Turning back to the UK Chapter, we have had another excellent year, winning an AOC Distinguished Chapter award again for 2009/10 for a whole range of activities, including awards (8 different types to front line forces, academia and the military), meetings, visits, events, membership initiatives and social happenings.  A number of our members are being recognised here in Atlanta for their long term and long-suffering support to EW and the UK Chapter.  Congratulations for winning the Colonel Anton D Brees Lifetime Achievement Award go to Roger Blackburn and David Kitching from all the Board and Membership along with our heartfelt thanks. The UK Board has taken an aggressive approach to recruitment using the tools at our disposal.  Communication is, of course, the essential ingredient in trying to attract new members. In order to disseminate information to our members and potential members, the UK Chapter brings all its communications together with a continually updated and informative website, run by our VP, Chris Howe MBE. 
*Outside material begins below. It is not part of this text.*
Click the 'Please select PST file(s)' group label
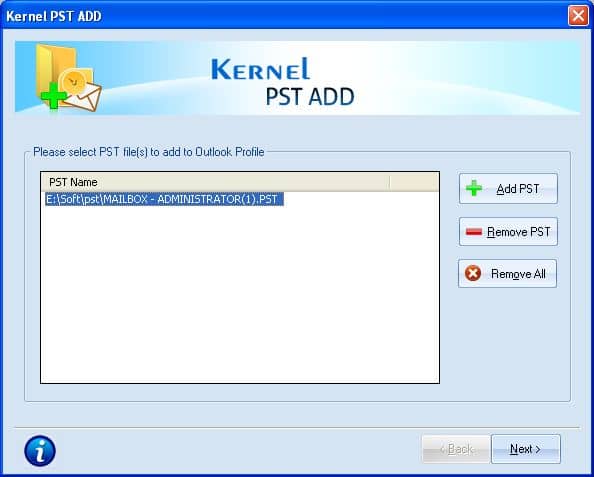This screenshot has width=594, height=477. point(148,152)
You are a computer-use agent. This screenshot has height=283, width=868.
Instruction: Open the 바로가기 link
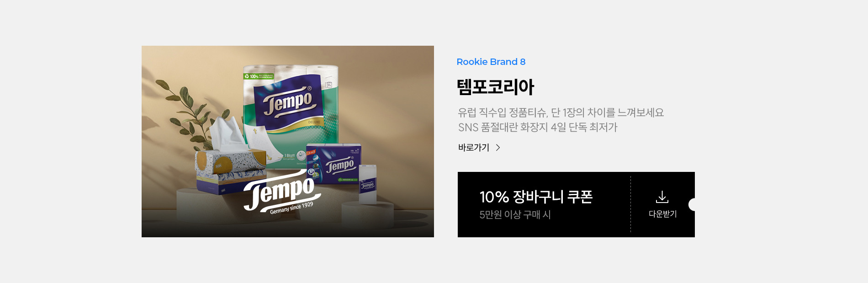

In summary, we are in a time of change.  Whether we change into something more adaptable, resilient, useful and effective depends on how we change and why. We cannot change just for the sake of change or we will go backwards as others around the globe advance.  So we need to think deeply about what changes we actually need.  Such thinking requires the open-minded participation of people.  And recruiting new people, with new ideas, requires a new approach to recruitment.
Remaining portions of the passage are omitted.